Again, a standard gamma detector will detect Cs 137.
This article does not specify the amounts of contamination, and is therefore good for little besides fear mongering.
As long as the hamachi is safe, I don't care.
Nope - Incomplete, maybe, but not incorrect. Your response is incorrect and misleading.
I’m usually really big on wild salmon when it is in season, but I’ll have to say, this has given me pause this year.
Since cs137 emits gammas, your assertion is wrong. A standard gamma detector would detect gammas thru a can. batas no. gammas yes.
Since you’re being picky, CS137 does not emmit gamma rays when it decays, but the decay product BA137 does, and yes you would be able to detect gammas through the can, but there would be some attenuation, although not more than a couple of percent max given the thickness of your average can. So the maximum accuracy would be to measure the tuna out of the can. Further a reading of .05rad is much higher than you’d expect even if the tuna were contaminated. I suspect that the previous poster’s meter is in need of calibration.
Fair enough. A standard meter should be able to detect Cs137 contamination in a tuna can.

Data items:
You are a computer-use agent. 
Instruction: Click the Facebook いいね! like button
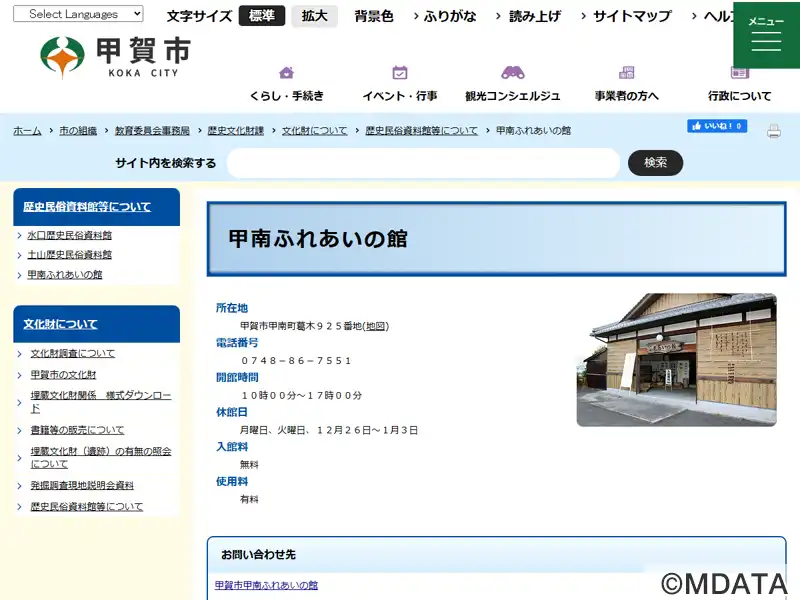point(717,126)
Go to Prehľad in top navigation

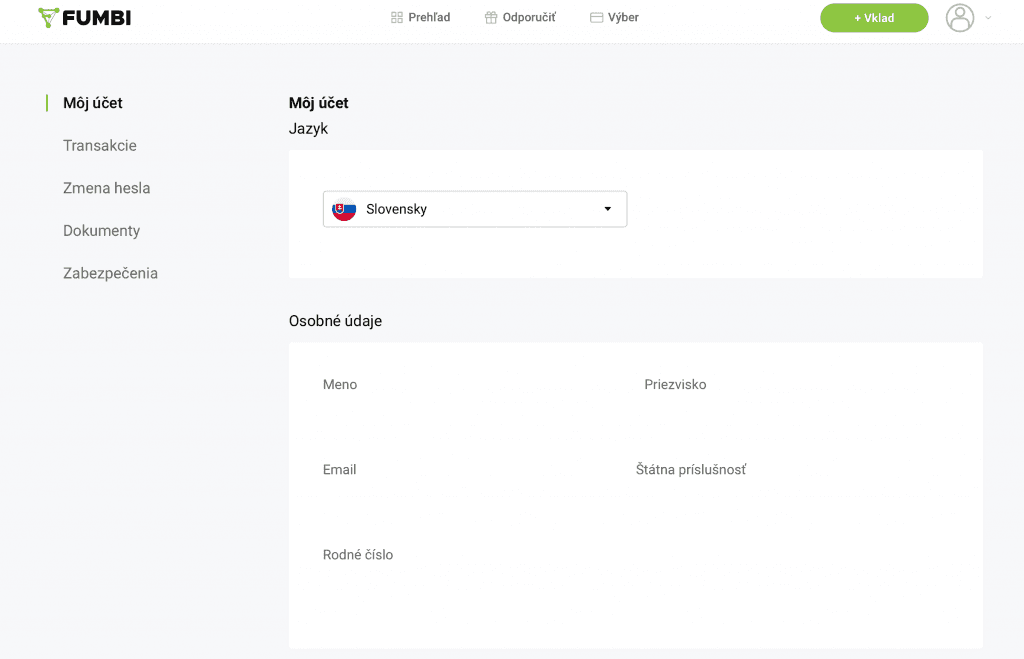tap(429, 17)
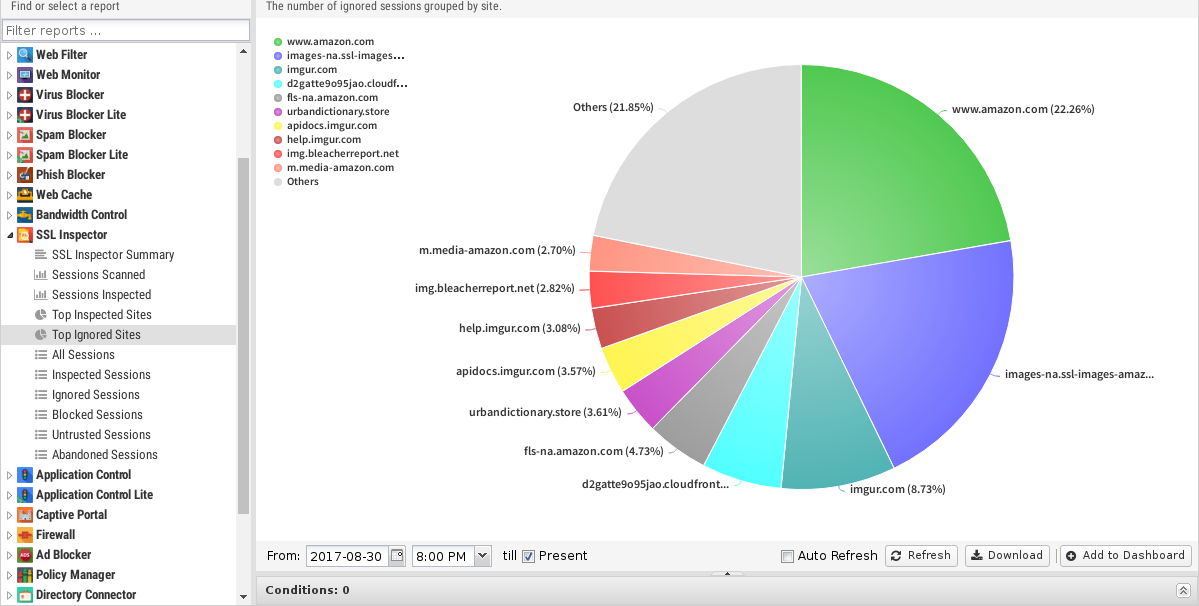The width and height of the screenshot is (1199, 606).
Task: Click the Bandwidth Control icon
Action: point(25,215)
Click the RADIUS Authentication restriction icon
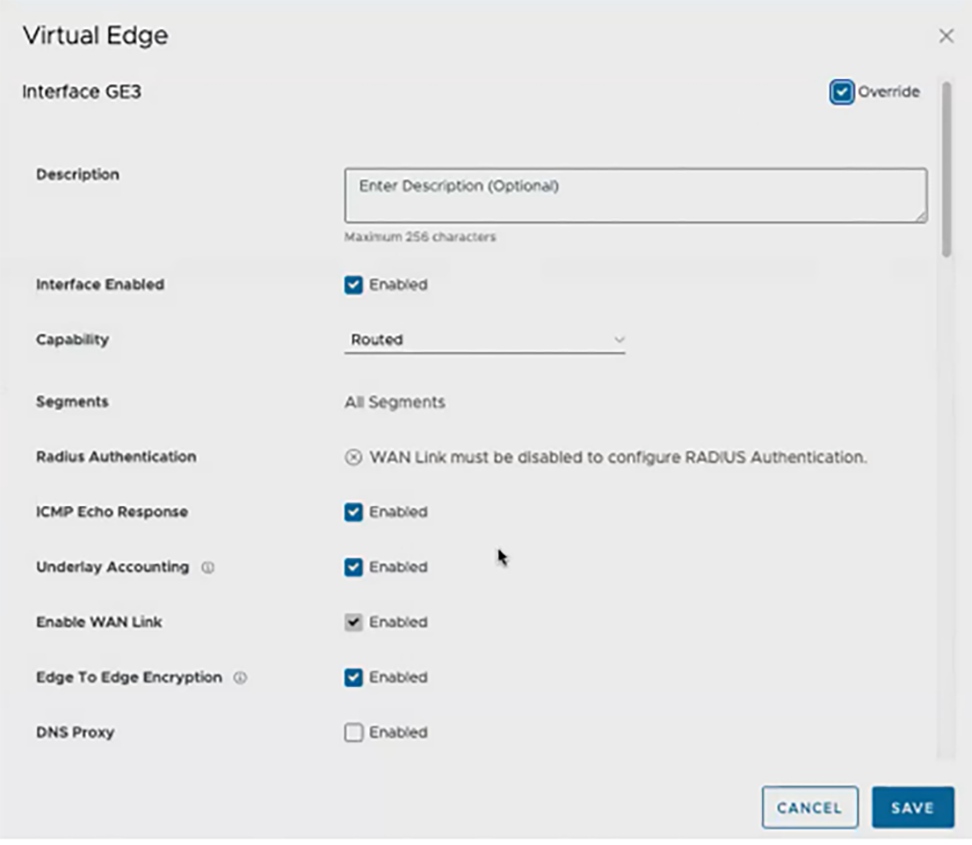This screenshot has height=845, width=972. [354, 456]
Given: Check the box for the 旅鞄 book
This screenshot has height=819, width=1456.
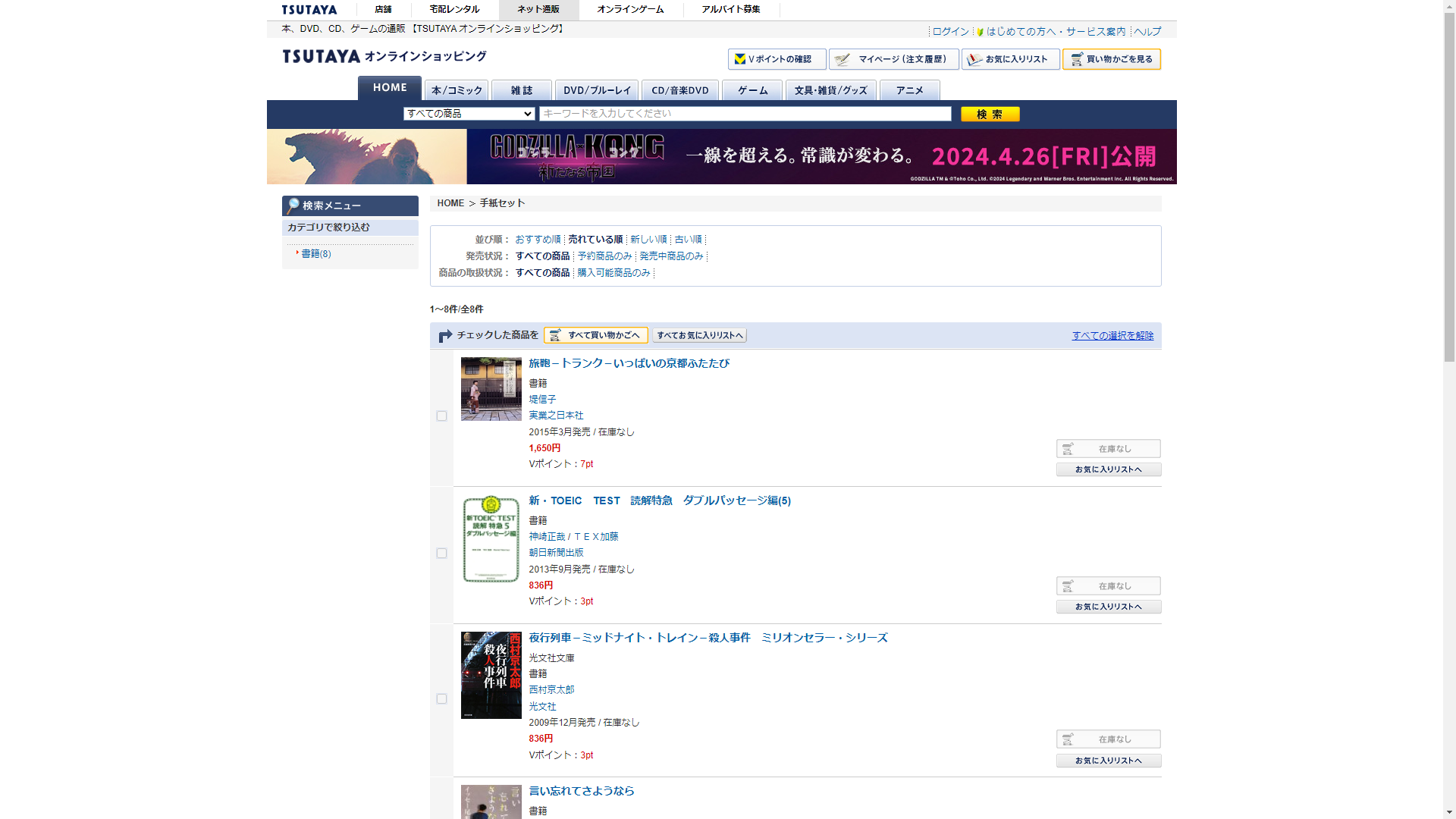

SHORT TASK → Can you write out the comment thread about cesium-137 in tuna in full, word for word? This data was drawn from a separate source.

SOLUTION TO THE EXERCISE →
Again, a standard gamma detector will detect Cs 137.
This article does not specify the amounts of contamination, and is therefore good for little besides fear mongering.
As long as the hamachi is safe, I don't care.
Nope - Incomplete, maybe, but not incorrect. Your response is incorrect and misleading.
I’m usually really big on wild salmon when it is in season, but I’ll have to say, this has given me pause this year.
Since cs137 emits gammas, your assertion is wrong. A standard gamma detector would detect gammas thru a can. batas no. gammas yes.
Since you’re being picky, CS137 does not emmit gamma rays when it decays, but the decay product BA137 does, and yes you would be able to detect gammas through the can, but there would be some attenuation, although not more than a couple of percent max given the thickness of your average can. So the maximum accuracy would be to measure the tuna out of the can. Further a reading of .05rad is much higher than you’d expect even if the tuna were contaminated. I suspect that the previous poster’s meter is in need of calibration.
Fair enough. A standard meter should be able to detect Cs137 contamination in a tuna can.